Airlines raise salaries, increase training opportunities to combat pilot shortage

ROCHESTER, Minnesota — The number of airline travelers is on the way up, more than 7 percent last year.

At the same time there's a shortage of pilots, and the industry is dealing with staffing challenges by aggressively recruiting the next generation of pilots.

Student pilot Trevor Haddick is in high demand because of the looming pilot shortage, caused in part because so many baby boomers nearing the mandatory retirement age of 65.

"I'm really hopeful for the future because there will be a lot of job opportunities for me and others just like me," said Haddick.

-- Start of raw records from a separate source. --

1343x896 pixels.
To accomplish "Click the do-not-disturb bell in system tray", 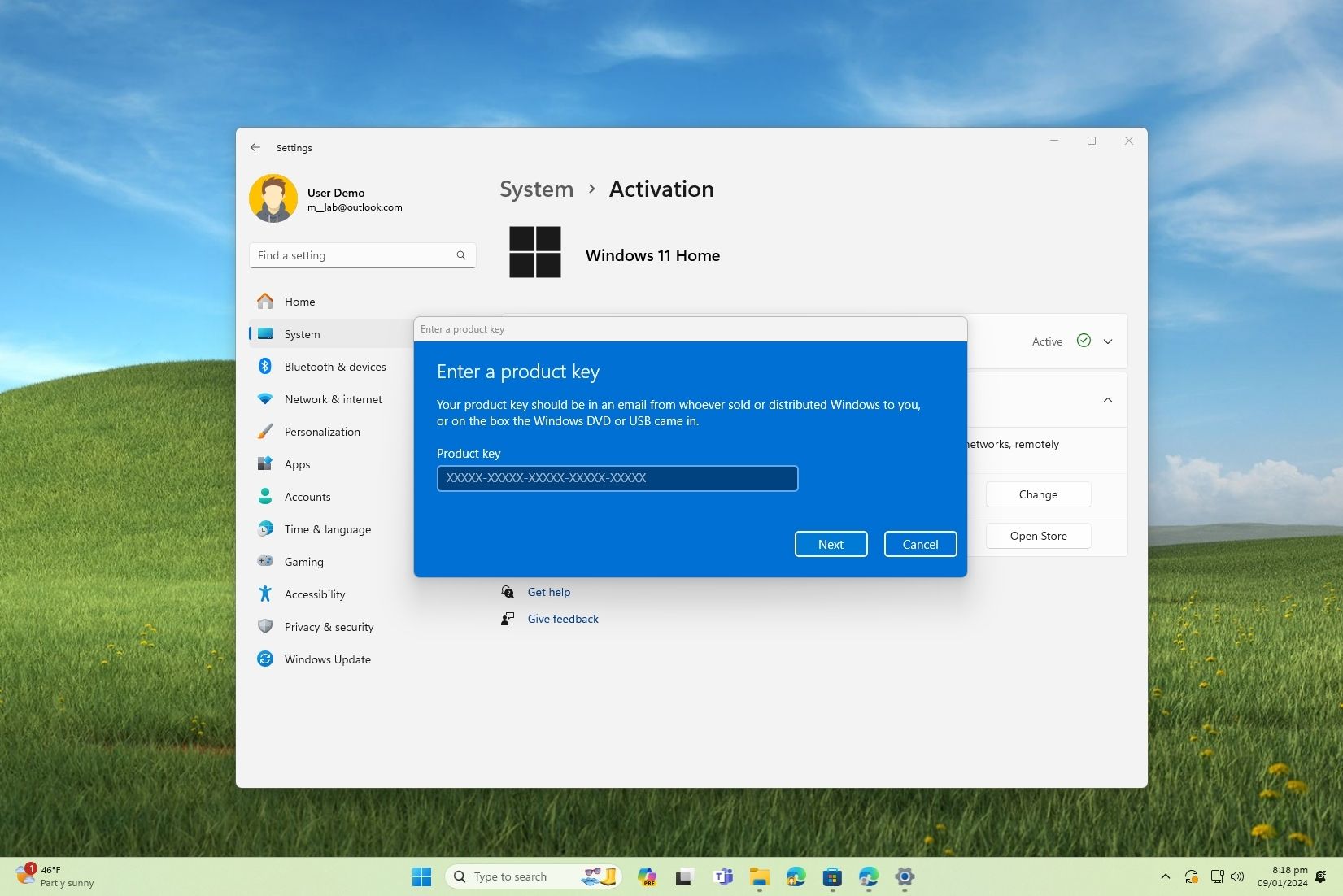I will (1320, 876).

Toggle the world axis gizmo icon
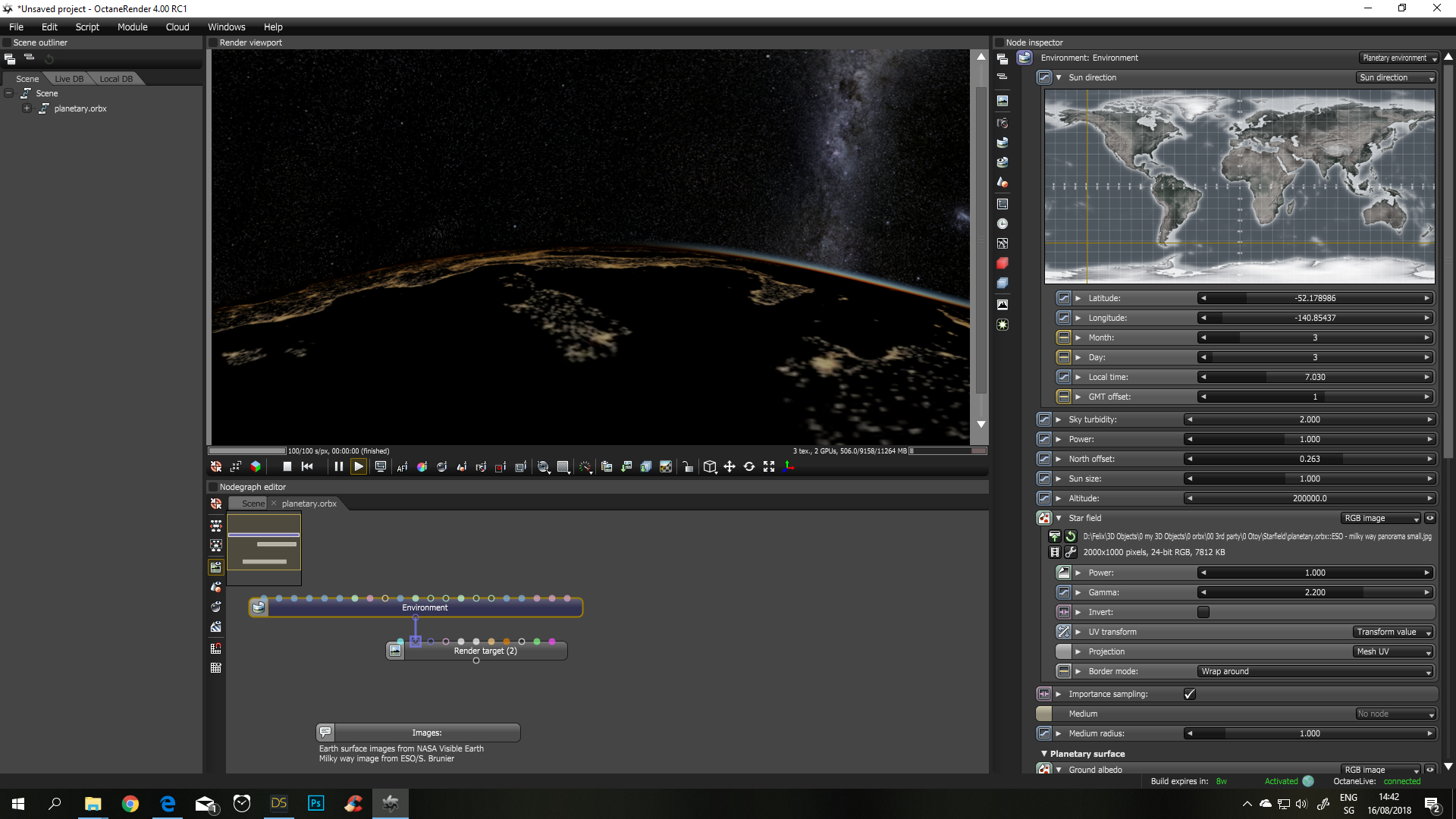789,466
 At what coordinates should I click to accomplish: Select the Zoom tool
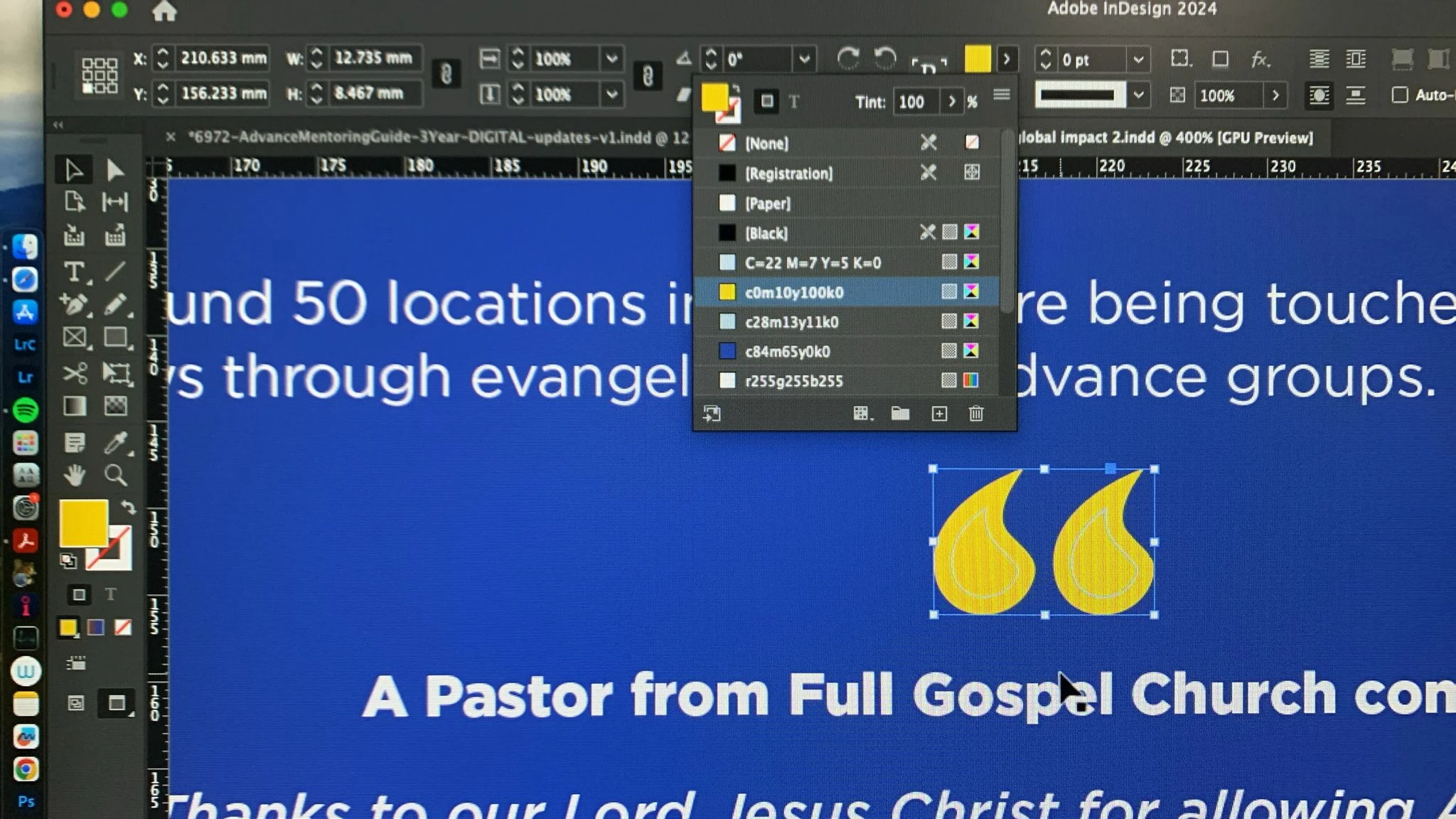pos(116,475)
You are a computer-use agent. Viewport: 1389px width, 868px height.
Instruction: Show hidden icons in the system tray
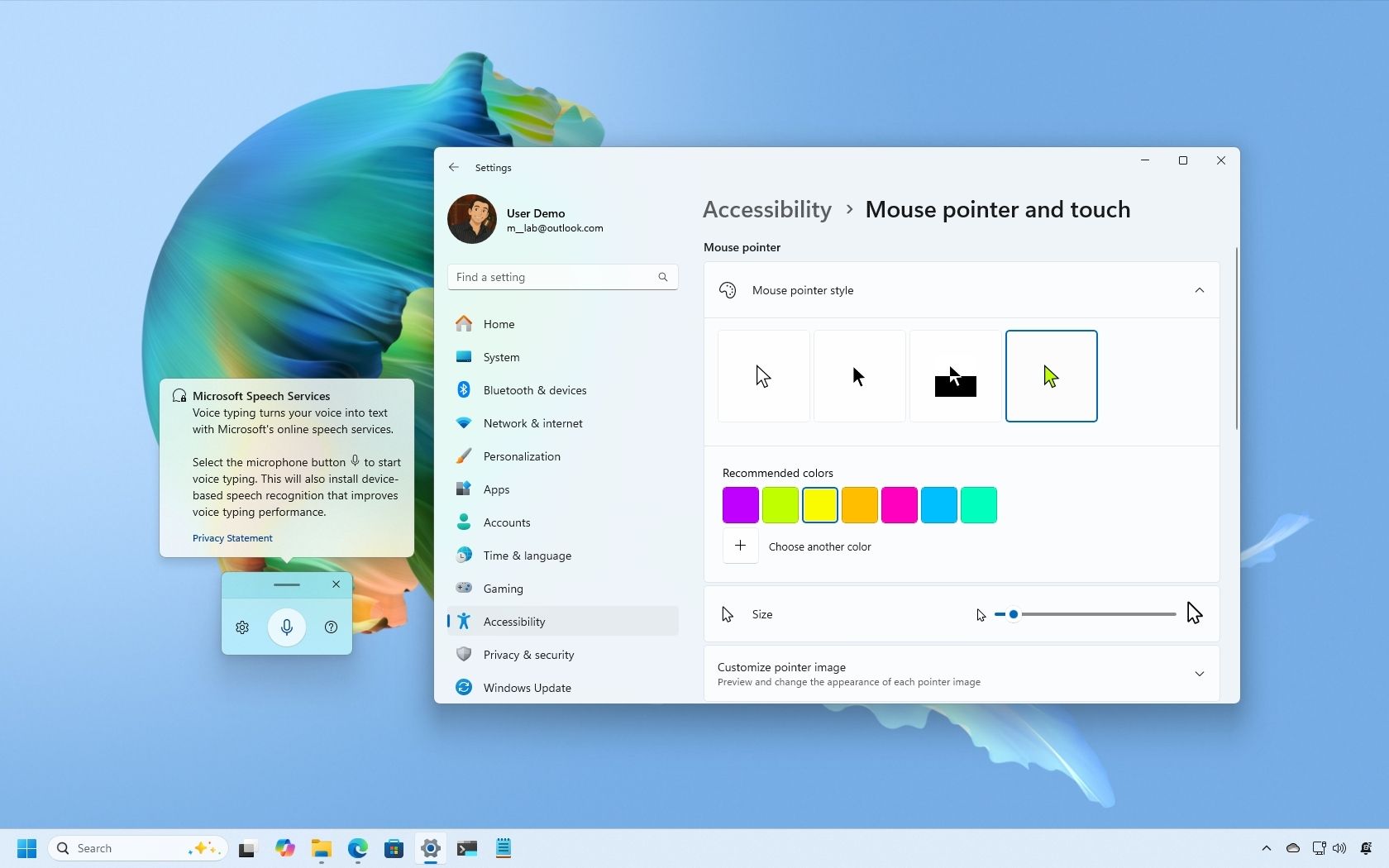coord(1266,848)
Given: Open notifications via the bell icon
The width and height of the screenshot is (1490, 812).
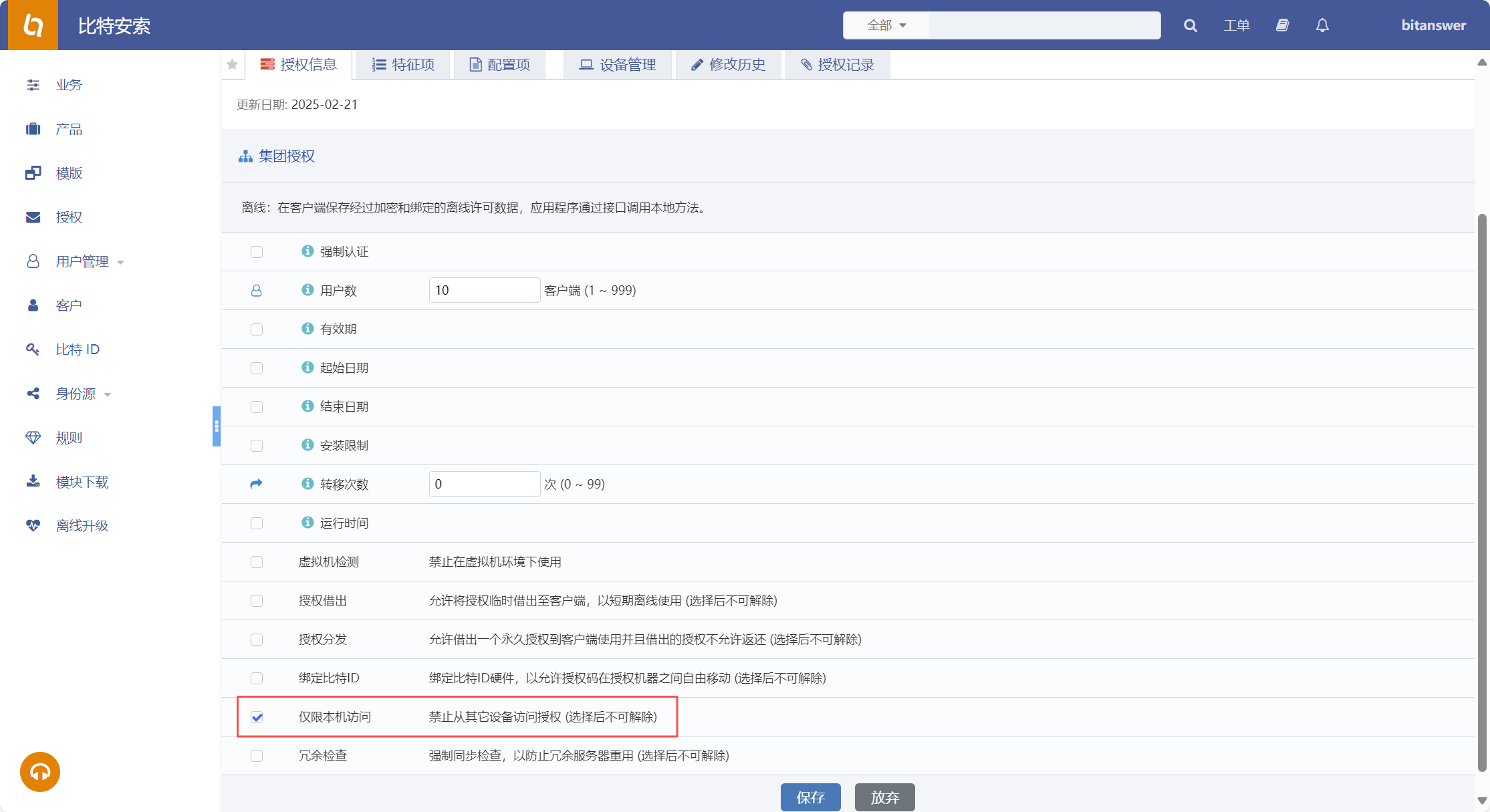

A report by aircraft maker Boeing projects airlines around the world will need an estimated 760,000 new pilots over the next 20 years.
In the United States, the number is around 117,000.
"Money doesn't drive. It flies," said John Reed, executive director of the Rochester International Airport in Minnesota.
The air travel demand and a tightening labor supply is the driving force behind the shortage.  When asked how high the concern should be regarding the shortage of pilots on a scale of one to 10, Reed replied, "Well, I think on a national level, it's not getting a lot of attention but I think it's a 10."
"They're losing pilots faster than they can train them, so that's probably the biggest concern, is how do they address that, how do they get pilots trained well, soon enough to meet the needs," said Jim Perry, a flight instructor at Great Planes Aviation.
Without enough pilots, planes can't fly, increasing the potential for flight cancellations or entirely stopping service to some cities.
Some airlines are trying to proactively funnel potential pilots into the pipeline.
"The pay is better, students are able to bear the expense to get their license," said Perry.
At some airlines, starting salaries are $60,000, up from $20,000. On top of that, many have sign-on bonuses.

Another hurdle potential pilots face is the cost of flight school, which can be upward of $10,000.
To counter that, along with an increase in starting pay, airlines are also helping recruits make that debt more affordable.

That means current student pilots like Haddick will land the jobs they want with the perks to match.